While this constituted a major blow to Leuchter’s credibility, an even greater one was delivered from a completely different source. A Frenchman who at one time had been intrigued by Faurisson’s contentions regarding gas chambers rendered a devastating assault on the deniers’ claims. Born in 1944 in France, Jean-Claude Pressac, a trained pharmacist, first visited Poland and the remains of the death camps in 1966. Sometime thereafter he decided to write a novel depicting life as it would have been had the Germans won. His research for this proposed book included another visit to Auschwitz in October 1979. This marked the beginning of an incredible personal and scientific journey that would have dire consequences for the claim that the homicidal gas chambers were a hoax. It was a journey that entailed years of study, more than fifteen trips to Auschwitz, and groundbreaking research in archives in the former Soviet Union.
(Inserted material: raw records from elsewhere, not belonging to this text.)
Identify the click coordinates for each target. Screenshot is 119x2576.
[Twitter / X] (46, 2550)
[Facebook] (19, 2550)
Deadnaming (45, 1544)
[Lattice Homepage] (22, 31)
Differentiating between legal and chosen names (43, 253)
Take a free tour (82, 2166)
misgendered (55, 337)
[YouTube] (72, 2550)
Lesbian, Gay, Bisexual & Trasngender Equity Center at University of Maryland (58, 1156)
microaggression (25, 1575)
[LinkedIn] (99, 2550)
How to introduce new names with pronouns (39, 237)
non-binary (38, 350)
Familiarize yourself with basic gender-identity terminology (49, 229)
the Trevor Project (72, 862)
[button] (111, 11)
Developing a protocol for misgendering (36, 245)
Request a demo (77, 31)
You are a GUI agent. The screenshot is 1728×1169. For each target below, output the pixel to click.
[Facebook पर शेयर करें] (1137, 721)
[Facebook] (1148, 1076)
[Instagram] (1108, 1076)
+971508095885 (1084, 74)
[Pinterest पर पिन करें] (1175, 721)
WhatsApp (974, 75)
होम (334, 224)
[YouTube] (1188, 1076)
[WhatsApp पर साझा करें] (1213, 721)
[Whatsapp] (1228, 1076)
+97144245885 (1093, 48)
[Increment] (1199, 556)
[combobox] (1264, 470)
During his research trip to Auschwitz in 1979 he examined photographs, documents, and work orders pertaining to the design and construction of the gas chambers. Perplexed by what appeared as contradictions in the plans, Pressac questioned museum officials and archivists about the construction of the gas chambers. Officials allayed some of his doubts by showing him an array of plans and documents relating to the camps and the execution chambers.[5] Though Pressac acknowledged the power of their arguments, he remained troubled by the fact that he could not find on the drawings the specific designation “gas chamber.” Pressac’s confusion was, in fact, justified because, as he learned, a number of the gas chambers were not originally built as homicidal units but were transformed to serve that purpose.{85} When he subsequently examined the documentation on this transformation, he found an abundance of evidence attesting to the specific purposes of the gas chamber. But before he reached that point he engaged in a potentially dangerous but illuminating detour; he almost became a denier.

вернуться

5

They showed him documentation regarding the design and fabrication of sophisticated ventilation systems that had been installed in the gas chambers. What purpose, they asked, would such a system have served in a morgue or crematorium?